● Problem
Exact output of all the records is required.

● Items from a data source
++++

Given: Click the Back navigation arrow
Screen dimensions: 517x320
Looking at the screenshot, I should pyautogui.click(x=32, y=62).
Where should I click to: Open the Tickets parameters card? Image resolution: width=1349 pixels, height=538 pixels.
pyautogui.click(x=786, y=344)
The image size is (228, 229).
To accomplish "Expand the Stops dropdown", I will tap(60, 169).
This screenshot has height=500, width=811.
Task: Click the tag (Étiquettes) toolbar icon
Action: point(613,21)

++++

● The answer
Given: Click the Back navigation arrow
Screen dimensions: 517x320
Looking at the screenshot, I should pyautogui.click(x=32, y=62).
Where should I click to: Open the Tickets parameters card? Image resolution: width=1349 pixels, height=538 pixels.
pyautogui.click(x=786, y=344)
The image size is (228, 229).
To accomplish "Expand the Stops dropdown", I will tap(60, 169).
This screenshot has height=500, width=811.
Task: Click the tag (Étiquettes) toolbar icon
Action: point(613,21)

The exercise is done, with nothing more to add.